**TASK INSTRUCTIONS**
**A.** In the passage on the decision-making study, what was the probability of a reward in reward risk trials when the correct button was pressed?
**B.** Quote the passage on the decision-making study between "We used an experimental" and "of decision making.", inclusive.

**PASSAGE SHOWN**

........

Exclusion criteria for subjects were: (1) current or lifetime history of DSM-IV Axis I psychiatric disorders including alcohol and substance use disorders, (2) significant medical, neurological, or psychiatric disorder, (3) history of head injury or loss of consciousness, (4) pregnancy, (5) history of prenatal or birth confounds that could have influenced brain maturation such as significant prenatal exposure to substances, severe birth complications, or birth weight under 5 lb or severe postnatal compromise with neonatal intensive care unit (NICU) stay; (6) morbid obesity or growth failure, (7) full scale IQ lower than 90, (8) history of trauma or child maltreatment, or (9) contraindications to safe participation in MRI research. The Institutional Review Board of the Duke University Medical Center approved this study.

Experimental Design

We used an experimental paradigm, the Decision–Reward Uncertainty task, that we have used previously to examine neural correlates of risky decision making in young-adult participants (Huettel, 2006). Critically, the task was designed to temporally isolate three phases of decision making: (1) choice selection, (2) action execution, and (3) outcome or reward evaluation (Ernst and Paulus, 2005; Rangel et al., 2008). Our analyses focus on the initial choice selection and outcome evaluation phases of decision making.

In this task, we manipulated two types of risk: Reward risk and behavioral risk. In reward risk trials, the action required to earn a reward was known to the participant, but the outcome of each trial was probabilistic: if the correct button was pressed, there was a 50% probability of a reward. In behavioral risk trials, the participant chose between two possible button presses, one of which (randomly determined) guaranteed a reward on that trial. Note that the behavioral risk and reward risk conditions were matched on probability and expected value, in that each contained a 50% chance of receiving a constant-size reward. The only difference between these conditions was in whether the participant knew the correct action (reward risk) or not (behavioral risk). We also included a no risk condition as a control. In the no risk condition, the action required to earn a reward was known and the likelihood of earning a reward was certain.

........

**DATASET**
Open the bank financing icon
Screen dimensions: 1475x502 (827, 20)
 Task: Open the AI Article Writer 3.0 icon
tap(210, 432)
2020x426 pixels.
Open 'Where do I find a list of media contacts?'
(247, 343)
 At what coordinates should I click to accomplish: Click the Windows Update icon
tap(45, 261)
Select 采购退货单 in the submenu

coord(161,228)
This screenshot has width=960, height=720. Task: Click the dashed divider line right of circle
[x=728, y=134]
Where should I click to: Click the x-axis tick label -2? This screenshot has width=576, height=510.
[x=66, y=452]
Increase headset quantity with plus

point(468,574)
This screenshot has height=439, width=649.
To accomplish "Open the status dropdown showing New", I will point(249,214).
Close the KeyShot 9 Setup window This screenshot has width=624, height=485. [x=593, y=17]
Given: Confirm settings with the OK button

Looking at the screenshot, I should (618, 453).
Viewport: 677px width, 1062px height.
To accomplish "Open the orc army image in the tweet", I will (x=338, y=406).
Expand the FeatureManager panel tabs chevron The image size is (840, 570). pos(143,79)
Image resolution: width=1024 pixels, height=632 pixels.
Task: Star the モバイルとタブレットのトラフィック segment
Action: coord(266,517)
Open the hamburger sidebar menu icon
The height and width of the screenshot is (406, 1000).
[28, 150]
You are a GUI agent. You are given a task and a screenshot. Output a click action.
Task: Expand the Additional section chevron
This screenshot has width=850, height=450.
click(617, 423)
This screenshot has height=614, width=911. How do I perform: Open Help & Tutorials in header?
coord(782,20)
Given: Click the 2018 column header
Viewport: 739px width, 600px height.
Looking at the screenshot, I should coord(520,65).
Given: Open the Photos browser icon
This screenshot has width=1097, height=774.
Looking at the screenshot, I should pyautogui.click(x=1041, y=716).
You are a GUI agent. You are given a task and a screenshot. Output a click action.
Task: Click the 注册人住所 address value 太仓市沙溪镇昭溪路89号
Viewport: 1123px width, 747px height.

........

**PER-TASK OUTPUTS**
**A.** 50%

**B.**
We used an experimental paradigm, the Decision–Reward Uncertainty task, that we have used previously to examine neural correlates of risky decision making in young-adult participants (Huettel, 2006). Critically, the task was designed to temporally isolate three phases of decision making: (1) choice selection, (2) action execution, and (3) outcome or reward evaluation (Ernst and Paulus, 2005; Rangel et al., 2008). Our analyses focus on the initial choice selection and outcome evaluation phases of decision making.